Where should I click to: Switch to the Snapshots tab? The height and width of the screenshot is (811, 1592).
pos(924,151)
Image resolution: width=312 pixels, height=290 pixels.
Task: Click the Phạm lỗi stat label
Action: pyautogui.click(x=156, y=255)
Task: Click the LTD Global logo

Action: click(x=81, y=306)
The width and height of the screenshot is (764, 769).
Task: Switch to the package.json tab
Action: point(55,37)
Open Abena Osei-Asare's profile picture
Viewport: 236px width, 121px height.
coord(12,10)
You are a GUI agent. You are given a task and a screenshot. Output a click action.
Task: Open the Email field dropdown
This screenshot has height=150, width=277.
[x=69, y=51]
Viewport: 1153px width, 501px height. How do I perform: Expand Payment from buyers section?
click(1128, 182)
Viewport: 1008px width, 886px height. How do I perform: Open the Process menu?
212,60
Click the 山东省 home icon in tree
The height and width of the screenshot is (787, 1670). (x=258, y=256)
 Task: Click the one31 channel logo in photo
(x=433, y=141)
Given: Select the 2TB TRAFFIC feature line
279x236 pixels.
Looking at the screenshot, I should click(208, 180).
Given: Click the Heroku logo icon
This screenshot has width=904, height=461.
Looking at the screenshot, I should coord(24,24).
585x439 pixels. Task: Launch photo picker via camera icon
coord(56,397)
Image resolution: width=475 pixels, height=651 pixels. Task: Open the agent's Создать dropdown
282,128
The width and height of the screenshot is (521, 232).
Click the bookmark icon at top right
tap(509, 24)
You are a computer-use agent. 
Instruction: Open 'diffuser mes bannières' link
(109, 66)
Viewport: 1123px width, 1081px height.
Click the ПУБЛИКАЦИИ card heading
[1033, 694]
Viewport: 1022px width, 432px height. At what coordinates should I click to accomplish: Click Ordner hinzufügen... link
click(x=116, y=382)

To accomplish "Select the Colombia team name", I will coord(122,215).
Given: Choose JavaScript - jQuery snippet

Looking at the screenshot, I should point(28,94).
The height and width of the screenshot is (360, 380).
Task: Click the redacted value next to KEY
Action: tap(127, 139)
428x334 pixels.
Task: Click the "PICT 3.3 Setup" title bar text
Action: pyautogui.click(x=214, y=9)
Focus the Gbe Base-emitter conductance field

*Required action*. Starting at the top of the listing above, write out every line exactly as it appears.

*Your response*.
Where should I click to: Switch to the Snapshots tab? The height and width of the screenshot is (811, 1592).
pos(924,151)
Image resolution: width=312 pixels, height=290 pixels.
Task: Click the Phạm lỗi stat label
Action: pyautogui.click(x=156, y=255)
Task: Click the LTD Global logo

Action: click(x=81, y=306)
The width and height of the screenshot is (764, 769).
Task: Switch to the package.json tab
Action: point(55,37)
Open Abena Osei-Asare's profile picture
Viewport: 236px width, 121px height.
coord(12,10)
You are a GUI agent. You are given a task and a screenshot. Output a click action.
Task: Open the Email field dropdown
This screenshot has height=150, width=277.
[x=69, y=51]
Viewport: 1153px width, 501px height. How do I perform: Expand Payment from buyers section?
click(1128, 182)
Viewport: 1008px width, 886px height. How do I perform: Open the Process menu?
212,60
Click the 山东省 home icon in tree
The height and width of the screenshot is (787, 1670). (x=258, y=256)
 Task: Click the one31 channel logo in photo
(x=433, y=141)
Given: Select the 2TB TRAFFIC feature line
279x236 pixels.
Looking at the screenshot, I should click(208, 180).
Given: Click the Heroku logo icon
This screenshot has width=904, height=461.
Looking at the screenshot, I should coord(24,24).
585x439 pixels. Task: Launch photo picker via camera icon
coord(56,397)
Image resolution: width=475 pixels, height=651 pixels. Task: Open the agent's Создать dropdown
282,128
The width and height of the screenshot is (521, 232).
Click the bookmark icon at top right
tap(509, 24)
You are a computer-use agent. 
Instruction: Open 'diffuser mes bannières' link
(109, 66)
Viewport: 1123px width, 1081px height.
Click the ПУБЛИКАЦИИ card heading
[1033, 694]
Viewport: 1022px width, 432px height. At what coordinates should I click to accomplish: Click Ordner hinzufügen... link
click(x=116, y=382)

To accomplish "Select the Colombia team name", I will coord(122,215).
Given: Choose JavaScript - jQuery snippet

Looking at the screenshot, I should point(28,94).
The height and width of the screenshot is (360, 380).
Task: Click the redacted value next to KEY
Action: tap(127, 139)
428x334 pixels.
Task: Click the "PICT 3.3 Setup" title bar text
Action: pyautogui.click(x=214, y=9)
Focus the Gbe Base-emitter conductance field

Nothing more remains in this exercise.